TIO

Tio

my personal place

Life updates. Is going to be difficult.

Life updates. Is going to be difficult.

Almost 2 days ago I am told by my “girlfriend” that she cheated on me and also wants to split apart. It was the same day she got back from a 2 months trip to a place she really wanted to visit and explore. I supported her through her journey fully. I wanted for her to be happy. It is true that for the past year or two our relationship wasn’t the best since I wanted something from life and she something else. I would like to go travel with the motorhome, see nice places, but more importantly make projects like TROM, learn about the world, create content, etc.. I would like to get involved with such things. She wanted to feel free, take her backpack, go explore the world by herself. We are both quite extreme creatures, obsessed a bit with our preferred lifestyle.

A year ago we were sitting in bed and I asked what would be your ideal life? I said mine would be for the two of us to be a team, work on interesting projects like TROM that would open the door to meet new people, to do something important in this world. Let’s make videos, write, go meet other organizations, do talks, get the active in activism. And at the same time travel with the motorhome, see cool places, have fun. She said her ideal life would be to feel freedom like she used to. Take her backpack and go go go. Not knowing where to. Just feel free. See amazing nature places, meet new people. I asked if she sees me in her ideal life, and she said an honest “no”. I said why are we together then…but things moved on…somehow…

From that moment on I knew this will not end up well for our relationship. Mind you I said since then a few times if she feels like we should take a break let’s do it and that’s it. Let’s make sure we split apart in a sane way. But nothing followed that.

But is not like we were fighting now or there were any signs the breakup will happen, at least not so sudden. We’ve been in touch over the past two months while she was in this nice place enjoying her preferred lifestyle. She even said to me that it costs some 700 Euros to take the motorhome there with a ferry and maybe we will do it one time. Was excited to see her. Picked her up from the train station and I felt like she was cold to me, despite the dying Spanish heat that day.

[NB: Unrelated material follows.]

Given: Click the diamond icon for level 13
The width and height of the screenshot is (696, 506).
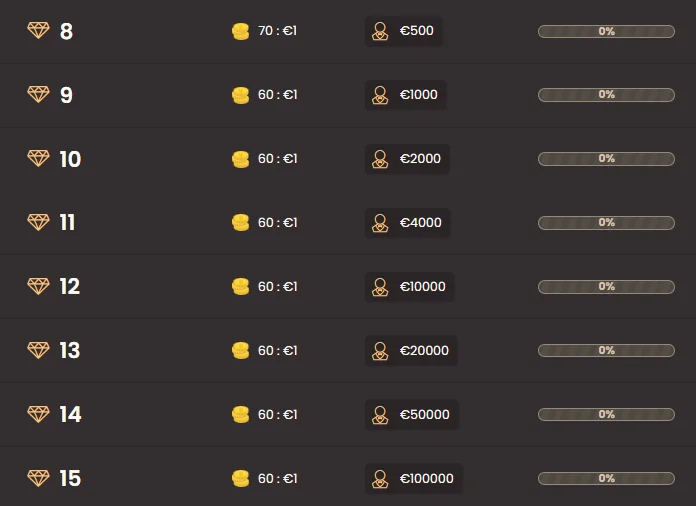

For the entire day we talked a bit about her adventures, she was happy to story some of that, we ate, she slept, we met with some of her friends and they had a fun chat about these adventures. We went for a walk, then back to the motorhome. I sit down and she tells me that she hooked up with a guy, and that she felt so amazing in this place, she felt again like she was free and was in awe. She is deeply sorry and she was crying all of this time. She said she does not care about this guy or being with someone, she just wants this lifestyle back.

This is more or less a classical breakup story, and this bothers me a lot. I was very vocal with her about the fact that if we are to move apart let’s please do it in a way that we do not hurt each other. After all ending a 7 year long relationship is not that easy regardless, so let’s land that plane safely. I told her directly maybe let’s think of taking a break if you want that, you go do your thing, I do mine, and we see where it goes. But let’s call it that. And if is permanent, so be it. But we need time to adjust to a life without each other. At least I needed for sure.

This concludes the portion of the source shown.